At least two factors complicate efforts to reduce the risk for transmission of enteric pathogens through unpasteurized apple cider and juice. First, a small number of pathogenic organisms can result in infection -- ingestion of as few as 30 Cryptosporidium (6) and less than 1000 E. coli O157:H7 (7) have caused symptomatic infection in humans. Second, although apple cider and juice usually are acidic (pH of 3-4) (5,8), both Cryptosporidium and E. coli O157:H7 are acid-tolerant, and both organisms can survive in apple cider for up to 4 weeks (3,5). The addition of preservatives to apple cider containing E. coli O157:H7 does not consistently kill the organism (5,8), and Cryptosporidium oocysts are resistant to most common disinfectants (e.g., bleach, iodine, and sodium hydroxide) (9). Pasteurization and boiling kill E. coli O157:H7 and Cryptosporidium, and other methods that might increase the safety of cider are under investigation (10). FDA is evaluating information received at a public meeting held December 16-17, 1996, to determine methods to reduce the risk for illness associated with fresh juices. Until alternative effective methods are developed, consumers can reduce their risk for enteric infections by drinking pasteurized or boiled apple cider and juice.

References

  1. CDC. Outbreak of Escherichia coli O157:H7 infections associated with drinking unpasteurized commercial apple juice -- British Columbia, California, Colorado, and Washington, October 1996. MMWR 1996;45:975.

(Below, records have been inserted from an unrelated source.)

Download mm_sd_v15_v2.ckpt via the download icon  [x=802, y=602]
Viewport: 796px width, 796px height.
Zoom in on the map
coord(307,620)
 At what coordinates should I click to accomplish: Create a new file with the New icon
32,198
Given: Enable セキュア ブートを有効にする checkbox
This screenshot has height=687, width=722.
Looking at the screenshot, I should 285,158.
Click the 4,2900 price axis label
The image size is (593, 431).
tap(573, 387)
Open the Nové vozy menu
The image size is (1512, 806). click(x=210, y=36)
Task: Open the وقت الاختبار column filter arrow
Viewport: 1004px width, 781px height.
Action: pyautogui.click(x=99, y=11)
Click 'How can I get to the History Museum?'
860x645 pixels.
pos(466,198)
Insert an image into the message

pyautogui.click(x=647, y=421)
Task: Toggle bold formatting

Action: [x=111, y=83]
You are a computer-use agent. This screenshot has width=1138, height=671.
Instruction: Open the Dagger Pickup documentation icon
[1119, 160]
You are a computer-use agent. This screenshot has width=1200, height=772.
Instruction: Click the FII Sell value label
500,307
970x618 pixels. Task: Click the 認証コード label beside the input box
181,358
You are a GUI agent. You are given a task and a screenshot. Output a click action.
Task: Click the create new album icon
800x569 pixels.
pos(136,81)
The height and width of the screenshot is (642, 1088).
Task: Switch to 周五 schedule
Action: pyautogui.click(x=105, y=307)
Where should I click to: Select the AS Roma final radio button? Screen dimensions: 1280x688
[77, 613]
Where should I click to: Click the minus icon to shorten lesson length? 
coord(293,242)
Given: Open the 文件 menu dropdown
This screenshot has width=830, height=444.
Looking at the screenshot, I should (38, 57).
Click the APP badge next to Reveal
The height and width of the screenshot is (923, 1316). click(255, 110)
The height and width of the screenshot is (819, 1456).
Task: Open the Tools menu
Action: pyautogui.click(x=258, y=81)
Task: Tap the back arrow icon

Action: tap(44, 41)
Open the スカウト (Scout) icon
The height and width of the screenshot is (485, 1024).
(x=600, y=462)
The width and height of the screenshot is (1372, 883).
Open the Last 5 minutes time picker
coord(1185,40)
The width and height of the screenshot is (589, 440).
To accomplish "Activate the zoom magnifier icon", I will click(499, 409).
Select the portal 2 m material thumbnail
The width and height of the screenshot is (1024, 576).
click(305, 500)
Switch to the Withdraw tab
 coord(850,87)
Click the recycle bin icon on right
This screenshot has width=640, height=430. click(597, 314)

  2. Besser RE, Lett SM, Weber JT, et al. An outbreak of diarrhea and hemolytic uremic syndrome from Escherischia coli O157:H7 in fresh-pressed apple cider. JAMA 1993;269:2217-20.

  3. Millard PS, Gensheimer KF, Addiss DG, et al. An outbreak of cryptosporidiosis from fresh-pressed apple cider. JAMA 1994;272:1592-6.

  4. CDC. Epidemiologic notes and reports: Salmonella typhimurium outbreak traced to a commercial apple cider -- New Jersey. MMWR 1975;24:87-8.

  5. Zhao T, Doyle MP, Besser RE. Fate of enterohemorrhagic Escherichia coli O157:H7 in apple cider with and without preservatives. Appl Environ Microbiol 1993;59:2526-30.

  6. DuPont HL, Chappell CL, Sterling CR, Okhuysen PC, Rose JB, Jakubowski W. The infectivity of Cryptosporidium parvum in healthy volunteers. N Engl J Med 1995;332:855-9.

  7. Griffin PM, Bell BP, Cieslak PR, et al. Large outbreak of Escherichia coli O157:H7 infections in the western United States: the big picture. In: Karmali MA, Goglio AG, eds. Recent advances in verocytotoxin-producing Escherichia coli infections. Amsterdam: Elsevier Science B.V., 1994;7-12.

  8. Miller LG, Kaspar CW. Escherichia coli O157:H7 acid tolerance and survival in apple cider. J Food Prot 1994;57:460-4.

  9. Campbell I, Tzipori AS, Hutchison G, Angus KW. Effect of disinfectants on survival of Cryptosporidium oocysts. Vet Rec 1982;111:414-5.

  10. Anderson BC. Moist heat inactivation of Cryptosporidium sp. Am J Public Health 1985:75:1433-4.